What is Employee Competition?
Employee competition is the act by an employee of working in or aiding a competitive business of the employer. For example, an employee working part-time at an employer’s direct competition. There is no minimal amount of competition required to qualify. Therefore, it is important for employees to understand this offense.
Employees owe their employers very few legal duties. While employed, every employee owes their employer a duty of fidelity. What this means is that employee may not compete with his or her employer. This applies up to termination. Therefore, anything that happens after employment is fair game under this duty. Employees also owe employers a duty of good faith. This means employees may not act with malice or insincerity. The duty of good faith would prevent an employee from lawfully compiling a list of the employer’s customers to contact after employment.
Easy. During employment, your employee may not compete with you. Period. This is an implied duty. Unless your employment contract says otherwise, your employee may not compete.
Unless your employment contract says otherwise, after employment, your employee may compete. Therefore, it is a great idea to put some protections in place. These protections are restrictive covenants.

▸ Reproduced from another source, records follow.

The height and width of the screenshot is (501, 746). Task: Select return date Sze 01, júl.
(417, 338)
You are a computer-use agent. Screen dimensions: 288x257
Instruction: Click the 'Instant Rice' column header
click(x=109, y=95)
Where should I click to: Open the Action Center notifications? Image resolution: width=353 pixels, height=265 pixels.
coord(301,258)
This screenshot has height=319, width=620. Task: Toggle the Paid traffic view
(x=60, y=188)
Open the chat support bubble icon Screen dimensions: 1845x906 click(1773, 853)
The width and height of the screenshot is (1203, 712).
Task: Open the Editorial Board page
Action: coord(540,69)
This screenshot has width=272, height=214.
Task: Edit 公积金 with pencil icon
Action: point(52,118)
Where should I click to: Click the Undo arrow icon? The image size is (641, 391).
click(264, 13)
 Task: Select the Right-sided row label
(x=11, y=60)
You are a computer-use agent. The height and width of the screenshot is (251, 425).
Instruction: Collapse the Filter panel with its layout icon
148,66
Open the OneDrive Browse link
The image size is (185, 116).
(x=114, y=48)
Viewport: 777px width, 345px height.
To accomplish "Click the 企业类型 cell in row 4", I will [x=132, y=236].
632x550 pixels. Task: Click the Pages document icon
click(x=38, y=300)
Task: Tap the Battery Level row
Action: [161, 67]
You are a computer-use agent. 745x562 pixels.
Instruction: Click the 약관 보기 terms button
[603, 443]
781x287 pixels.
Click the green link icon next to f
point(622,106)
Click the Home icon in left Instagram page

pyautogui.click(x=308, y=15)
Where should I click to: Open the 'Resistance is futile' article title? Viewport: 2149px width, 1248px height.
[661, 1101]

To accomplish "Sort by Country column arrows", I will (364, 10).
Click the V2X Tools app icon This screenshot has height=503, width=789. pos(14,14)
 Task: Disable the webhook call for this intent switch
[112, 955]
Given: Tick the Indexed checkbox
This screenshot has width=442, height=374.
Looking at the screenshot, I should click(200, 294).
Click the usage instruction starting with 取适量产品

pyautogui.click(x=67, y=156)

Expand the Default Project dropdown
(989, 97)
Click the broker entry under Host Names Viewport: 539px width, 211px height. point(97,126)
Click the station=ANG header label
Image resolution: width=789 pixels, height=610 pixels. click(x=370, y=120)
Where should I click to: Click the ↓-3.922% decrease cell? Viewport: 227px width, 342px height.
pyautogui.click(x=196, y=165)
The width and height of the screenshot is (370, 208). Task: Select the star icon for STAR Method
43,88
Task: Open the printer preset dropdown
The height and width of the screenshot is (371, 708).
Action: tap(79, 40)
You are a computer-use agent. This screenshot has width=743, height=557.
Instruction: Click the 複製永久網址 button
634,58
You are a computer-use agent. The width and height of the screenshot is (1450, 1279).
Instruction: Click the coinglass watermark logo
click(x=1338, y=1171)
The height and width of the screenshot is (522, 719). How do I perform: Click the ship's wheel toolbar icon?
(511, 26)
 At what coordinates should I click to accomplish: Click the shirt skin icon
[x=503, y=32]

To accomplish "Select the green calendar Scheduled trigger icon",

Restrictive Covenants Against Employee Competition
Restrictive covenants are contractually created obligations that prevent one person from doing something he or she was otherwise legally allowed to do. Non-compete agreements are restrictive covenants. So are nondisclosures. Employers can use these restrictive covenants to prevent employees from stealing their clients. For example, you can use a nondisclosure to prevent an employee from using or disclosing the names and contact information of your clients. Additionally, if enforceable for your situation, you can use a non-compete to stop an employee from competing with you after employment. Courts do not favor the use of restrictive covenants. Courts review them under a strict set of criteria. If done correctly, these covenants can help protect your business.